Once I was a clever boy learning the arts of Oxford... is a quotation from the verses written by Bishop Richard Fleming (c.1385-1431) for his tomb in Lincoln Cathedral. Fleming, the founder of Lincoln College in Oxford, is the subject of my research for a D. Phil., and, like me, a son of the West Riding. I have remarked in the past that I have a deeply meaningful on-going relationship with a dead fifteenth century bishop... it was Fleming who, in effect, enabled me to come to Oxford and to learn its arts, and for that I am immensely grateful.


Tuesday 31 May 2011

Norbury church - heraldry and history


The lecture at last Tuesday evening's meeting of the Oxford University Heraldry Society was given by John Titterton FSA and was about the heraldic glass and the building of the chancel at Norbury church in south west Derbyshire. In recent years the glass has been cleaned and conserved at a cost of £250,000.

St Mary and St Barlok Norbury is one of those medieval churches I have long wanted to visit but not manages to do so far. There are online articles about the church here and here, and two more about St Barlok's cross, an Anglo-Saxon piece preserved in the church and the relatively little known saint himself here and here.

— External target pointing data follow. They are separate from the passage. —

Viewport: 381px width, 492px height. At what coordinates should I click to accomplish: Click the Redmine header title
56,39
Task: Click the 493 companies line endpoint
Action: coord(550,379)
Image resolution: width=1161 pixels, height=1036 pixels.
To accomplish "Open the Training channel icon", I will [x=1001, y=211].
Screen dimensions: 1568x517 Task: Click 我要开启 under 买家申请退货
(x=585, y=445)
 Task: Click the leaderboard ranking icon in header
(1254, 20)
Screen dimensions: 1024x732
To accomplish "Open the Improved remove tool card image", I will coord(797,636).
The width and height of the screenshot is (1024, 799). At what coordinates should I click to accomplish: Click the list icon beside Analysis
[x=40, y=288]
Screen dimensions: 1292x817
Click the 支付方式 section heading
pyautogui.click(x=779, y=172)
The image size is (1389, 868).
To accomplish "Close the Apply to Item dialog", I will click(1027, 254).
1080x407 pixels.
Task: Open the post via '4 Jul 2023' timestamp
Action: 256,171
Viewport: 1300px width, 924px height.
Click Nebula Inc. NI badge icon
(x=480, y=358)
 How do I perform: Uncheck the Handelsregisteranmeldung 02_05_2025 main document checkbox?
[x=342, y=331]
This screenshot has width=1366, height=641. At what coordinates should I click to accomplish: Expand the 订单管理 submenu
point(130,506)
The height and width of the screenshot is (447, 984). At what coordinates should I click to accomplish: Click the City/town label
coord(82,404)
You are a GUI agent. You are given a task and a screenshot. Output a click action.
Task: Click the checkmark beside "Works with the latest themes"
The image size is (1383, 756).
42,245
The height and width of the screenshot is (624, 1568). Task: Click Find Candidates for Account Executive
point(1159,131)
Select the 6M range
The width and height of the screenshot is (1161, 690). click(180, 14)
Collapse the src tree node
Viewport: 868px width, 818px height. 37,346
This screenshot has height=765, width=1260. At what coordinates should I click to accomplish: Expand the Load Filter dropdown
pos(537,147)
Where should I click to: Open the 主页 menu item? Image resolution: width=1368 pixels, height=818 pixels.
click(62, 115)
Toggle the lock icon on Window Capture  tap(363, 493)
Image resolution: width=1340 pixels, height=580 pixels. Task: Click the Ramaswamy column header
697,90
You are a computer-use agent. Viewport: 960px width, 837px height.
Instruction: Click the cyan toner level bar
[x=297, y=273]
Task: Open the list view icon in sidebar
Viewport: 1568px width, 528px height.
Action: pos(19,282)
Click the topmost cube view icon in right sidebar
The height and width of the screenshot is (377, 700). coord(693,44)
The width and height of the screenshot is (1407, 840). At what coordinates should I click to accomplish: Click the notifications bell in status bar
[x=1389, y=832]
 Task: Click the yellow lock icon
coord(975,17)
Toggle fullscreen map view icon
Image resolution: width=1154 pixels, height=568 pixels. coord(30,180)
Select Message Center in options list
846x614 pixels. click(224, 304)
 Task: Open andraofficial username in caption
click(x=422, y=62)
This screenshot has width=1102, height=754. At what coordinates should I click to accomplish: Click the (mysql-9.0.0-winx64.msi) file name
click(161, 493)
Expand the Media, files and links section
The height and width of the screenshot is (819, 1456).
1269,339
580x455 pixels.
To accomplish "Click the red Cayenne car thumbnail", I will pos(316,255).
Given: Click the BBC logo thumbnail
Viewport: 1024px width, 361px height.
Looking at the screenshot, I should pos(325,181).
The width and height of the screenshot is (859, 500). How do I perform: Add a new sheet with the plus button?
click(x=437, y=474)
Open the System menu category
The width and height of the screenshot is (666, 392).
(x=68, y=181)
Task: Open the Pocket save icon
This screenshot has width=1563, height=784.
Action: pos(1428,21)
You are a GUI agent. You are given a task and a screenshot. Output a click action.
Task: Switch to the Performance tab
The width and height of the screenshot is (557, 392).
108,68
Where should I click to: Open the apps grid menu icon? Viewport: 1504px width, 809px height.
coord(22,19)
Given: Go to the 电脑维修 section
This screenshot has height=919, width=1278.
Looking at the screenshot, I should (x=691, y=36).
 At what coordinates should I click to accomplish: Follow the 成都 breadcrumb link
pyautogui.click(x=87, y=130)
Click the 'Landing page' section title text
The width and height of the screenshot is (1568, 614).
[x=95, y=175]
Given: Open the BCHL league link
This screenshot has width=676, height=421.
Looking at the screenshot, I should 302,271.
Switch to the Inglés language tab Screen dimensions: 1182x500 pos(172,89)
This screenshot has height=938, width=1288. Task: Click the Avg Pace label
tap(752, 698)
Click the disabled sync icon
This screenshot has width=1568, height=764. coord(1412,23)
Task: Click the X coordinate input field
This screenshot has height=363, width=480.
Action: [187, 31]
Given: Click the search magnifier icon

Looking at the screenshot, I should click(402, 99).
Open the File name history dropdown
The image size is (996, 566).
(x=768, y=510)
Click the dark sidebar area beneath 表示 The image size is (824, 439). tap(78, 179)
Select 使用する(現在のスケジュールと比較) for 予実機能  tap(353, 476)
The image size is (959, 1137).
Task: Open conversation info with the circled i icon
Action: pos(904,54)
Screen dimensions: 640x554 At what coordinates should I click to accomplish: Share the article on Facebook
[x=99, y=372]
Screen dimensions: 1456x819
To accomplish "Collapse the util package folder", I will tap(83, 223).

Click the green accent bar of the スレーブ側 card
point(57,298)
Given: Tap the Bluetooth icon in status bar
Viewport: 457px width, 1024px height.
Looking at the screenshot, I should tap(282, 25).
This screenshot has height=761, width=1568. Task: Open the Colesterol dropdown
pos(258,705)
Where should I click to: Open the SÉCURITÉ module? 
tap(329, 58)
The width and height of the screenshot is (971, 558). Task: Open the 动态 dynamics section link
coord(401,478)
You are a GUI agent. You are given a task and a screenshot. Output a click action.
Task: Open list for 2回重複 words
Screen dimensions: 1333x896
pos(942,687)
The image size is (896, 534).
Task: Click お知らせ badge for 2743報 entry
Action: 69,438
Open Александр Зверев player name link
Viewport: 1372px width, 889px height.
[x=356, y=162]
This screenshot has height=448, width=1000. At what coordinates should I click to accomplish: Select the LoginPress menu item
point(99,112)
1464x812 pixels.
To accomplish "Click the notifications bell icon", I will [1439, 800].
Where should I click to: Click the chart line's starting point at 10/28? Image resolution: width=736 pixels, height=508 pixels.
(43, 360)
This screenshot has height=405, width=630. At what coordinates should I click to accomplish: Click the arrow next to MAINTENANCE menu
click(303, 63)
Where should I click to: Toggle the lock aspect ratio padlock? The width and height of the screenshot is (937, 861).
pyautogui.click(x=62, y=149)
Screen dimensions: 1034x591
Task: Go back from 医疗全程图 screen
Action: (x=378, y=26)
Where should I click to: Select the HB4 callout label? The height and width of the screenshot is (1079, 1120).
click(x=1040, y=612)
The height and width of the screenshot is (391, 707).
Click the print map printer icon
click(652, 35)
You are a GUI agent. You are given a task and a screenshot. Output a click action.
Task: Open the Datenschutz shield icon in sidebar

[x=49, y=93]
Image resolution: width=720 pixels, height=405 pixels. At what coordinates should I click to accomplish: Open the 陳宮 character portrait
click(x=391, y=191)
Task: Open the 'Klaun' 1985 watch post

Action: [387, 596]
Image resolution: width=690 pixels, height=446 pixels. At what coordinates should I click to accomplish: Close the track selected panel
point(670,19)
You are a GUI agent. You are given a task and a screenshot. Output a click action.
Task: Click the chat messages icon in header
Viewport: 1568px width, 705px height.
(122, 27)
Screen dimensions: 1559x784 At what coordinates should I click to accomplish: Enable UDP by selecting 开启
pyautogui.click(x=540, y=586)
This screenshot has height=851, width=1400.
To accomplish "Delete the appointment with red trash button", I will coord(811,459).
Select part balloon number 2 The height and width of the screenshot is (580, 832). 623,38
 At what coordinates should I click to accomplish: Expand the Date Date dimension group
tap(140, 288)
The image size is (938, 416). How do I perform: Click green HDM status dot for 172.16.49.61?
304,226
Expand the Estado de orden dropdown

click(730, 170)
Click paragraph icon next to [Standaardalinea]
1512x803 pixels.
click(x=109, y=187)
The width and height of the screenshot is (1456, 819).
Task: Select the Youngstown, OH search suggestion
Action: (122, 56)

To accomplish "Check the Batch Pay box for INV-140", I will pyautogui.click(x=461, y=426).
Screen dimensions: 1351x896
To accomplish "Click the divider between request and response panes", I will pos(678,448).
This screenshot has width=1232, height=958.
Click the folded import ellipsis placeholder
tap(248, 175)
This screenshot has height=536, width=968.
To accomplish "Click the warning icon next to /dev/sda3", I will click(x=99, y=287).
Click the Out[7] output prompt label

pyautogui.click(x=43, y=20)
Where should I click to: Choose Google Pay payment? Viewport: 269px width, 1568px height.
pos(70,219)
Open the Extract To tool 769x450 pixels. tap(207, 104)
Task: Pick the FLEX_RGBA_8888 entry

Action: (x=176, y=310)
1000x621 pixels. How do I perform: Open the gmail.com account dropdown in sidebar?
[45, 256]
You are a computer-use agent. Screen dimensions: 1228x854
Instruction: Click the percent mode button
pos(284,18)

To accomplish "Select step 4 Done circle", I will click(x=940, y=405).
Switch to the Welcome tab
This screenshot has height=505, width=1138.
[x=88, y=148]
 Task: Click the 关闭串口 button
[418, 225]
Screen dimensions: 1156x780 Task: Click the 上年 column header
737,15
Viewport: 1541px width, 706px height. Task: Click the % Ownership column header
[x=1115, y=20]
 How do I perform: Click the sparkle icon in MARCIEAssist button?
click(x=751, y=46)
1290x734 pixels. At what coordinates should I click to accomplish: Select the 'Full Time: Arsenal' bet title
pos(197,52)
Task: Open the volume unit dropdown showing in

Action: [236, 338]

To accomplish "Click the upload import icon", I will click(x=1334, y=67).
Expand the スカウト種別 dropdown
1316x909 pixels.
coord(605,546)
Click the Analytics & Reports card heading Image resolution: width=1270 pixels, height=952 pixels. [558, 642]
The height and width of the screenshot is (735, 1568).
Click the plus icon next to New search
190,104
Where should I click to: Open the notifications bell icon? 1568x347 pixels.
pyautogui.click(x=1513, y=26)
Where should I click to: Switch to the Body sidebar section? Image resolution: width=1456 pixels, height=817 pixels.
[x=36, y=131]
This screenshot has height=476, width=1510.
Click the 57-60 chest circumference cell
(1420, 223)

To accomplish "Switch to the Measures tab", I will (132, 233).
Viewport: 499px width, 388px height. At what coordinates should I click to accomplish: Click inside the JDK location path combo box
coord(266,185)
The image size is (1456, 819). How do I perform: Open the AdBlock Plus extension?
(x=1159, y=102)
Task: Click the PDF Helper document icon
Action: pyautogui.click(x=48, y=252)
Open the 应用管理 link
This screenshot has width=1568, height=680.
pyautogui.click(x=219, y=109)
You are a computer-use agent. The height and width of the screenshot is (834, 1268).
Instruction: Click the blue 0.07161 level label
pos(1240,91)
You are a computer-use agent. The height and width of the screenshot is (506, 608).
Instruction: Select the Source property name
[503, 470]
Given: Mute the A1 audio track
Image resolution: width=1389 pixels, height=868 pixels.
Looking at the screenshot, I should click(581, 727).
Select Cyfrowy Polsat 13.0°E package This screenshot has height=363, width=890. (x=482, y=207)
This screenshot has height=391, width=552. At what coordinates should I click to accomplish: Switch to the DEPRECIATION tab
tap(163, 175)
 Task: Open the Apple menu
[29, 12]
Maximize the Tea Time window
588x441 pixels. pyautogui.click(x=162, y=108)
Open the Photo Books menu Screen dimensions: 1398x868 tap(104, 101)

As it stands today the church has an early decorated chancel and a perpendicualr nave with its distinctive tower porch, and adjacent to it the medieval manor house of the Fitzherbert family. The two stand . along with the jacobean manor house, by themselves at the centre of a dispersed settlement.

St. Mary and St. Barlok church, Norbury, Norbury and Roston


Parts of the church and the medieval Hall, Norbury, Roston and Norbury

Photos: Copyright Alan Walker



photo

The chancel of St Mary & St Barlok at Norbury, Derbyshire.

Photo: Aidan Macrae Thompson

Basing his explanation not only on the glass but also the architectural evidence and record evidence he attributed the construction of the chancel to Sir Henry Fitzherbert, who died c. 1315, and to whom one of the tombs in the church is ascribed.

The 'box-like' structure and design of the chancel bears striking resemblances to those of Chartham church in Kent, Checkley church in Staffordshire and to the choir of Merton College Chapel in Oxford, all of which are attributed to the 1290s, as well as the episcopal chapels of St Etheldreda in Holborn (1290) and that at Wells (1292). The presence of ogee arches in the tracery would seem to place it after they frst appear in England on the Queen Eleanor crosses of c.1295.

The design of the window tracery bears strong resemblences in its use of a boss within the tracery to the windows at Chartham, Checkley and Merton.

The original scheme of glazing survives in the north and south set of windows, although the tracery lights have lost their original glass. The east window contains later glass of about a century later. Each light of the windows has grisaille glass according to four different patterns, with an heraldic shield at the top. Some of the lights appear to have been transposed over the centuries, but the scheme is essentially complete. Details of the glass are virtually indistinguishable from other work at Chartham and Merton, both in the grisaille leaf patterns and inserted coloured motifs and in the heraldry, especially the arms of the Clare family.

The arms would suggest a date between 1298-9 (the betrothal and marriage of King Edward I to Margaret of France) and 1305-6 (the arms of Robert the Bruce are included - unlikely to have been done after he had himself crowned as King of Scots in the latter year).

Surviving records refer to building work at Sir Henry's "court" and plans to divert the road from outside it in 1292, 1300 and 1304, which also suggests a majorprogramme of building.

Sir Henry was not an especially prominent man - not in royal service, or important in county matters, yet was employing a team who worked for episcopal or corporate patrons (the Bishops of Ely and Wells, Canterbury cathedral priory, Merton college) and had commissioned a piece of high quality and in the latest style. The glass records contacts with the great and the good of the era, and the suggestion was made that he was remembering comrades in arms and administration from military campaigns.

John Titterton has produced a handsome booklet on the windows in aid of the continuing restoration of the fabric.

This was a remarkable insight into the world of artistic patronage and social networks at the turn of the thirteenth and fourteenth centuries, and I am all the more keen to go and see Norbury church for myself.